Other names flashed through my memory – Lee Maye, Dave “Soup” Campbell – but I kept coming back to one man. The only Houston Astro to be inducted to the Hall of Fame wearing #20. Who – if there was a Hall of Fame for white afros – would be in on the first ballot.
Sutton didn’t spend much time in Houston. He signed as a Free Agent before the 1981 season, and in late August the following year, we was sent to the Milwaukee Brewers for Kevin Bass, Frank DiPino, Mike Madden, and cash. Anyone who has read my About Me knows that, without that trade, I might never have become a Houston fan at all.

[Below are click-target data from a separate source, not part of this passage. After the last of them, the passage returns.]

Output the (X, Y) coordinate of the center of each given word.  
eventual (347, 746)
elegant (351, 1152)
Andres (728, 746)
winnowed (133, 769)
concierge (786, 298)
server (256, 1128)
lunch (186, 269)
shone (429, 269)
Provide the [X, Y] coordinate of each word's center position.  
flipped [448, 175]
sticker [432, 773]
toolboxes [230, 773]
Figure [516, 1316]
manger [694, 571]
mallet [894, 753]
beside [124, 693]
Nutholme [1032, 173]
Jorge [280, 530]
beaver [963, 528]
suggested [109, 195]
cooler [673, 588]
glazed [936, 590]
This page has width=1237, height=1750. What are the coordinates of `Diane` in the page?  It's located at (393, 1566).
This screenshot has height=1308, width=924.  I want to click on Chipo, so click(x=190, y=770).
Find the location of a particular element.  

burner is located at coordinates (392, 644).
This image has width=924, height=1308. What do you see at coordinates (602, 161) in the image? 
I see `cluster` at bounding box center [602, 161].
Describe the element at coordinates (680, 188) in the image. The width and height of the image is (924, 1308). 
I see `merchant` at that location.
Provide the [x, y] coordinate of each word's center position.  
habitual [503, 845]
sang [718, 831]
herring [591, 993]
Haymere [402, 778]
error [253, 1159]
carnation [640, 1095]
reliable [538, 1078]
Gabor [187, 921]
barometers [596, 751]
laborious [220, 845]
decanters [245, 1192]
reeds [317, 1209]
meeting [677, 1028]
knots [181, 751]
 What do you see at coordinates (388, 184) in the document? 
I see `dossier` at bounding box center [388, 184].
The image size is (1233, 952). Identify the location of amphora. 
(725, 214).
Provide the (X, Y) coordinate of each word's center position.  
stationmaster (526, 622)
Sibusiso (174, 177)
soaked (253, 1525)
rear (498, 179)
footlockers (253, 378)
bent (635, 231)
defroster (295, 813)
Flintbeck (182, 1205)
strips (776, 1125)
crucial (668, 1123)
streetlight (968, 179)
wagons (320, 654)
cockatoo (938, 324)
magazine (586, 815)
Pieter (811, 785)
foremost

To top it off, he helped pitch the Brewers to their only World Series appearance (though he was shelled by the Cardinals in the Series), playing with current Astros skipper Cecil Cooper.
Houston’s pitching staff in the strike-shortened 1981 season was insane. In addition to Sutton, the rotation boasted Joe Niekro, Hall of Famer Nolan Ryan, lefty Bob Knepper, and Vern Ruhle. The bullpen had Billy Smith, Dave Smith, and Joe Sambito.
No starting pitcher that year had an ERA over 3.00. Ruhle’s 2.91 was the highest, and the average ERA+ was 139. With a full year of baseball, there’s no telling how well this team could have done, despite a questionable offense led by Tony Scott, Jose Cruz, and then-first baseman and former Gold Glove outfielder Cedeno (not Geronimo.)
Sutton threw 158.2 innings that year, going 11-9 with a 2.61 ERA, 1.015 WHIP (with three fewer hits or walks, he would have had a WHIP under 1.00… coincidentally, three is the exact number of intentional walks he was asked to issue). He walked just 29 batters – the fewest ever in his career, including 1988 when he walked 30 despite pitching just 87.1 innings with the Dodgers – and struck out 104 (also the fewest in his career, but who’s counting?)
Old Black & Decker followed up his 1981 campaign by going 13-8 in 27 appearances in 1982, pitching 195 innings and striking out 139 to 46 walks, a 3.00 ERA and a 1.103 WHIP before being traded to the Brewers.